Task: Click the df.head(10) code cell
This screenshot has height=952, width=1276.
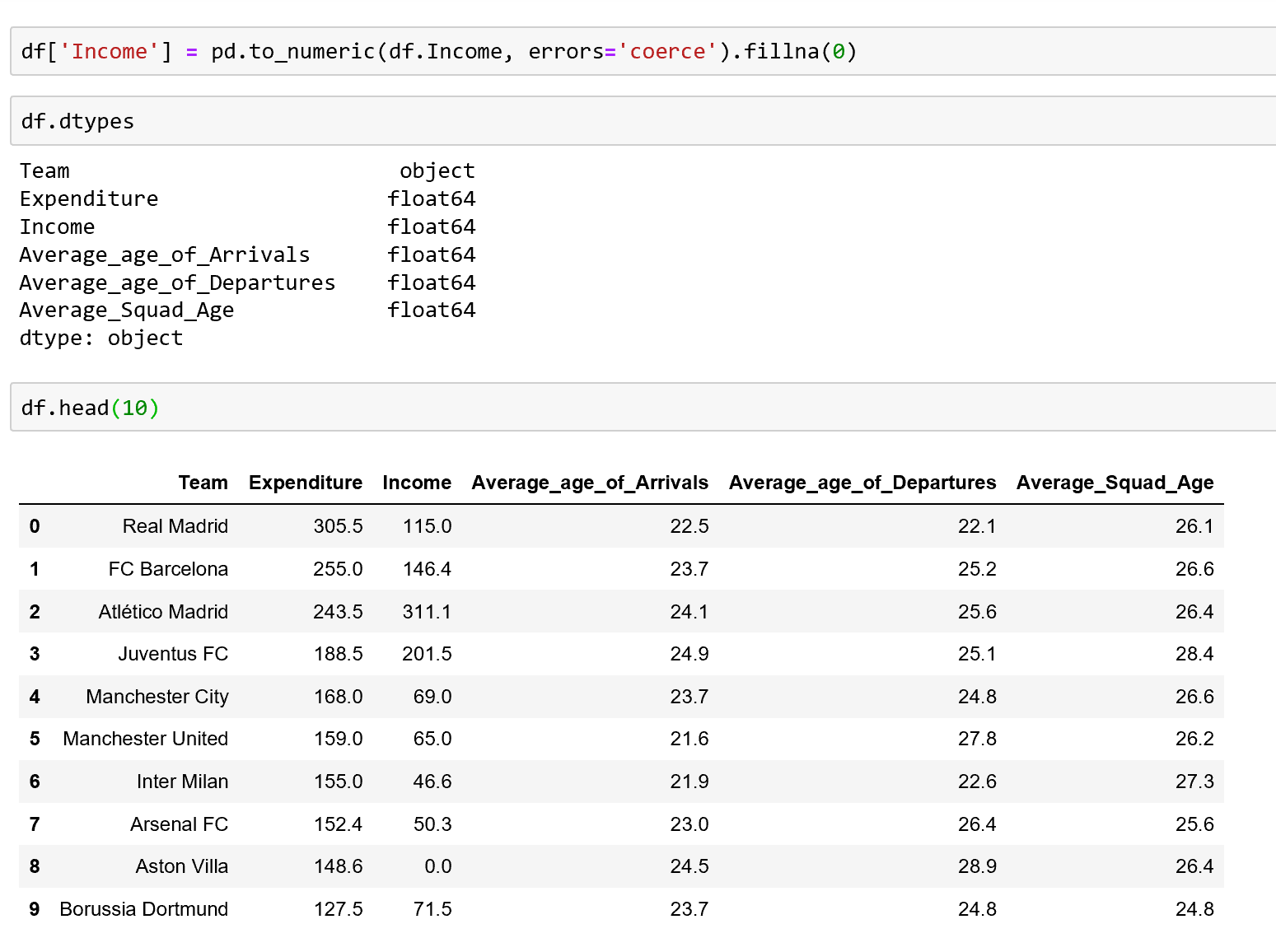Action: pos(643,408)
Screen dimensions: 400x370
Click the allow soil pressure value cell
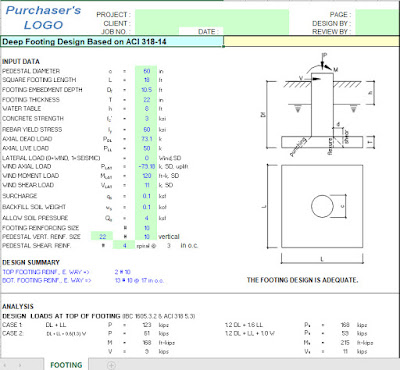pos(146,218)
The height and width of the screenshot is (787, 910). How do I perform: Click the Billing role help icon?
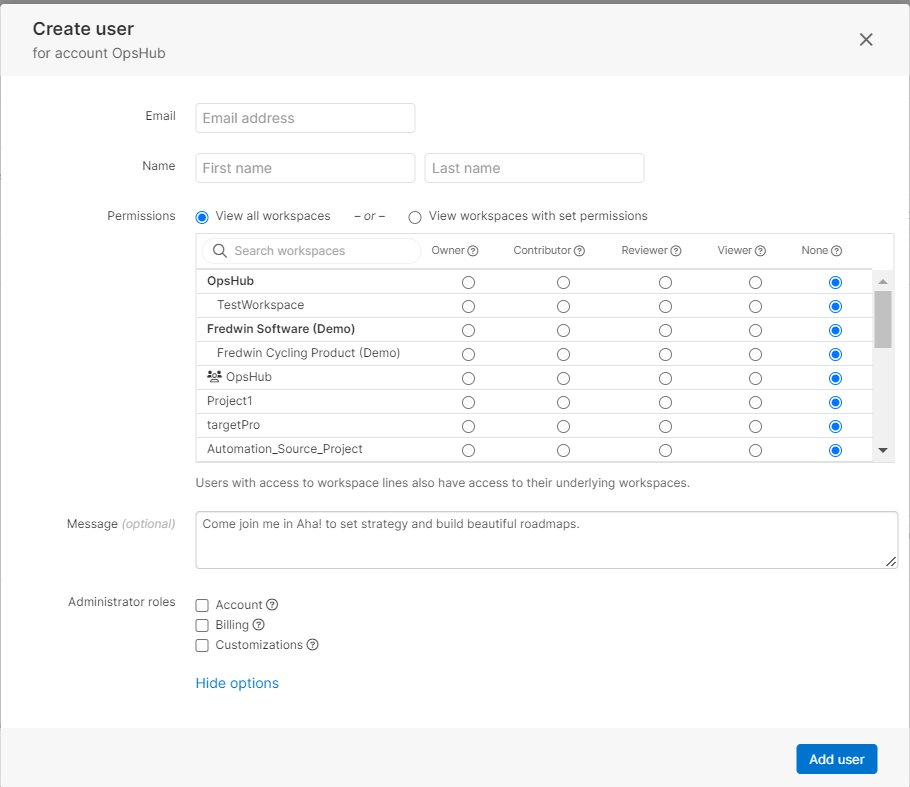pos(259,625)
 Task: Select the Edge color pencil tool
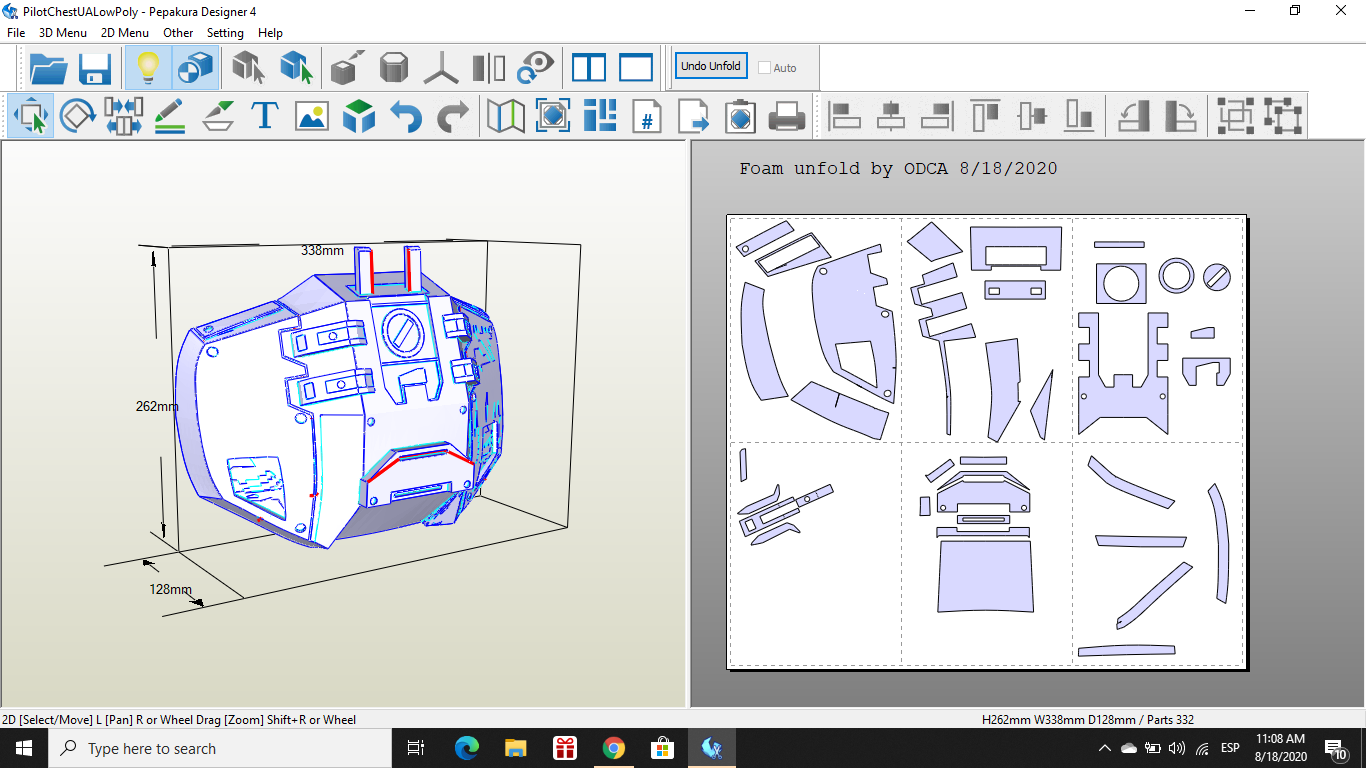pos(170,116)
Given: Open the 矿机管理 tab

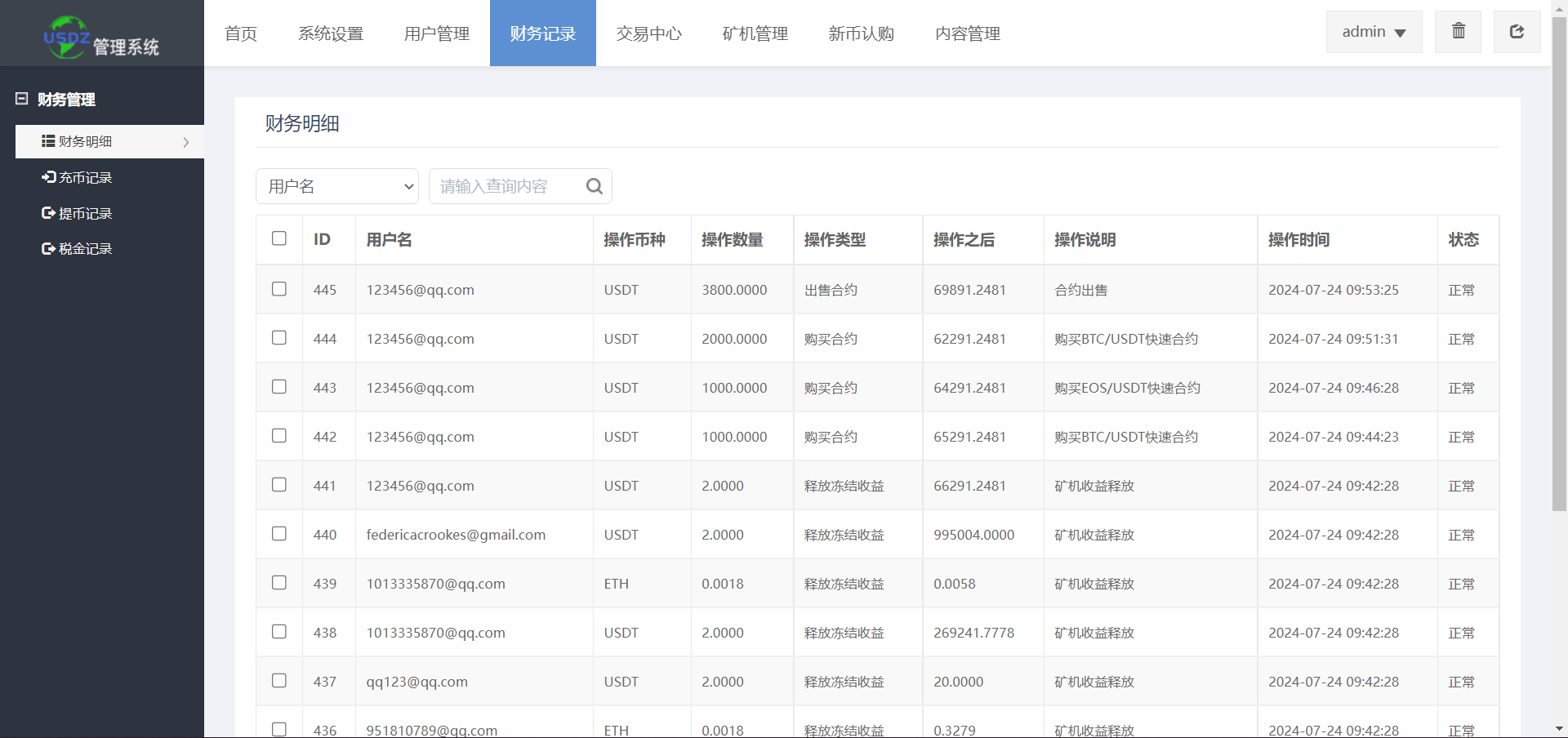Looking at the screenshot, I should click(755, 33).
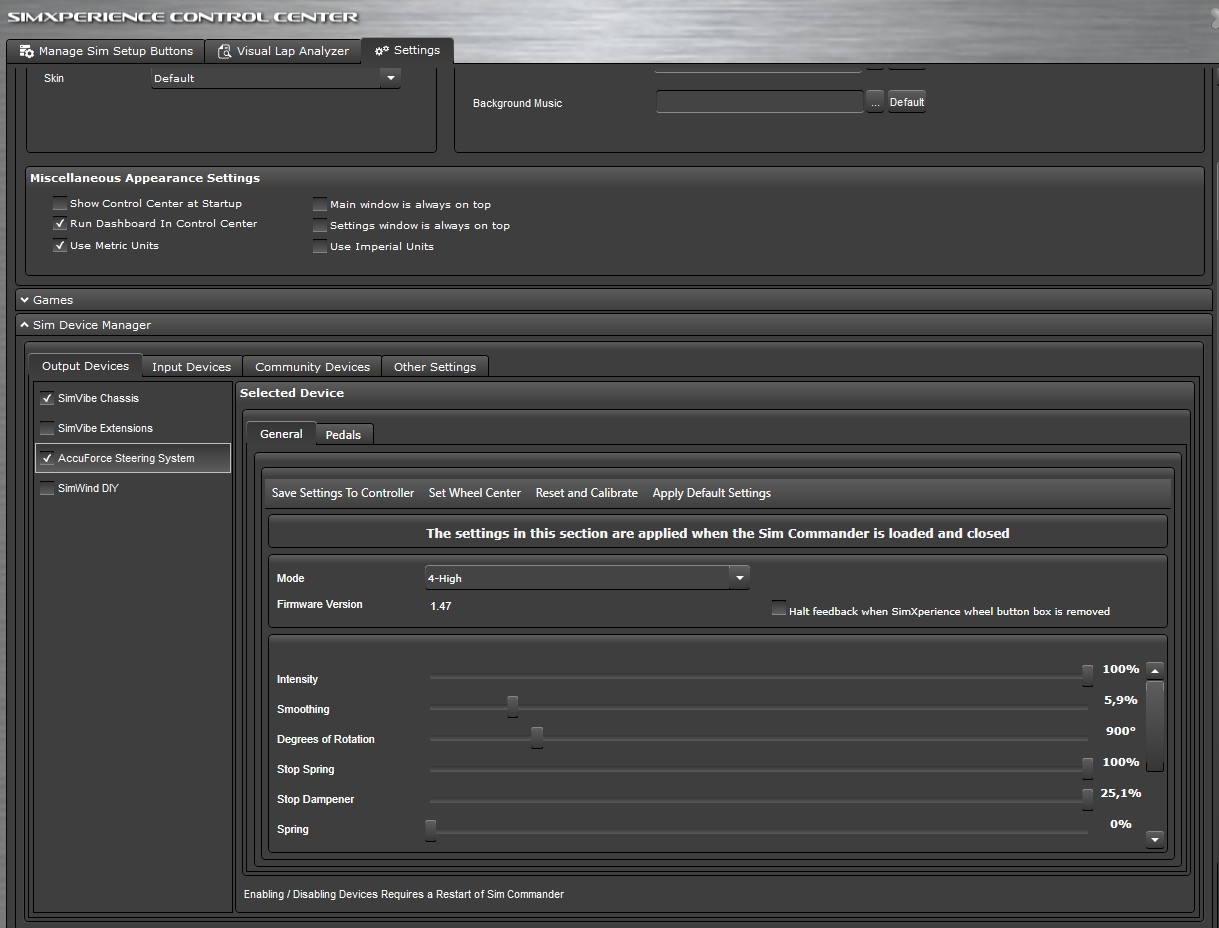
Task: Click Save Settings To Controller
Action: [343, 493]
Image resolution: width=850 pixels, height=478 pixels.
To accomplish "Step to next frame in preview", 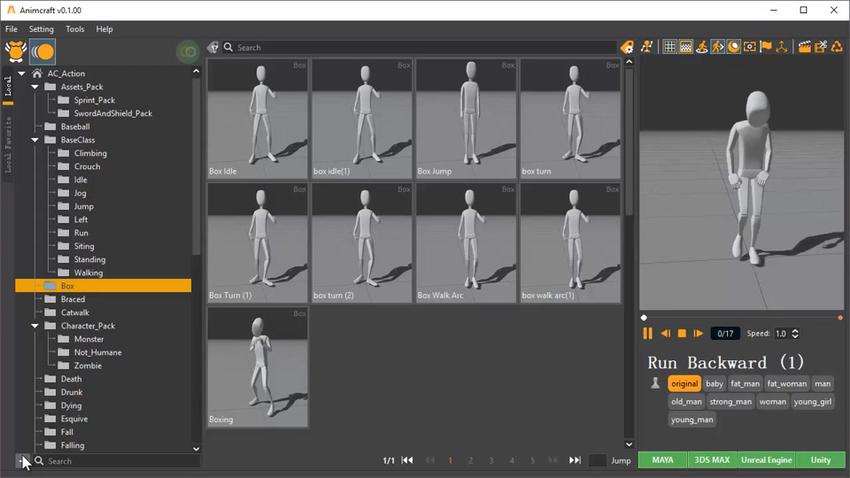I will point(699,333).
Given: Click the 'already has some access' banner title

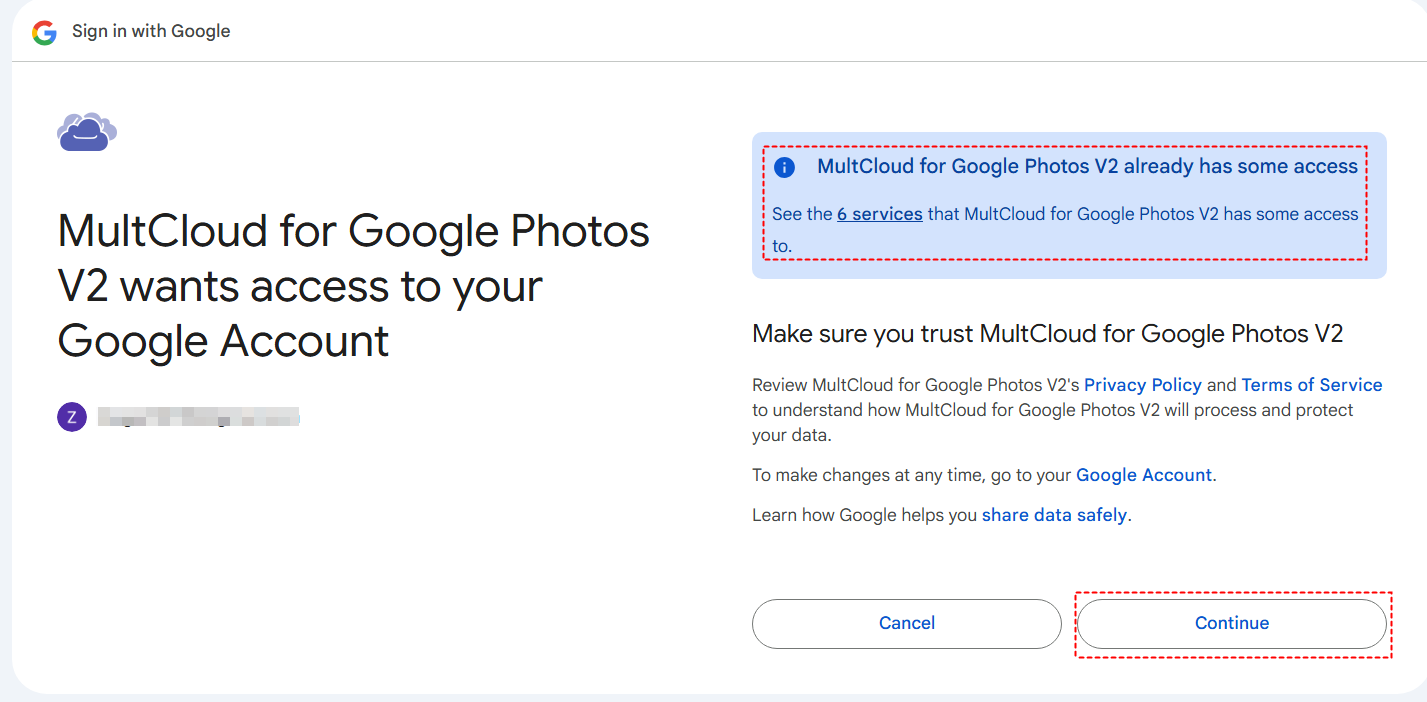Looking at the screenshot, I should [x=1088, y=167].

> Activity:
Only an exact copy of the lines from the one with "Given: Click the" through the last line of the listing should be given; pictures must not be included.

> Solution to the exercise:
Given: Click the 'already has some access' banner title

Looking at the screenshot, I should [x=1088, y=167].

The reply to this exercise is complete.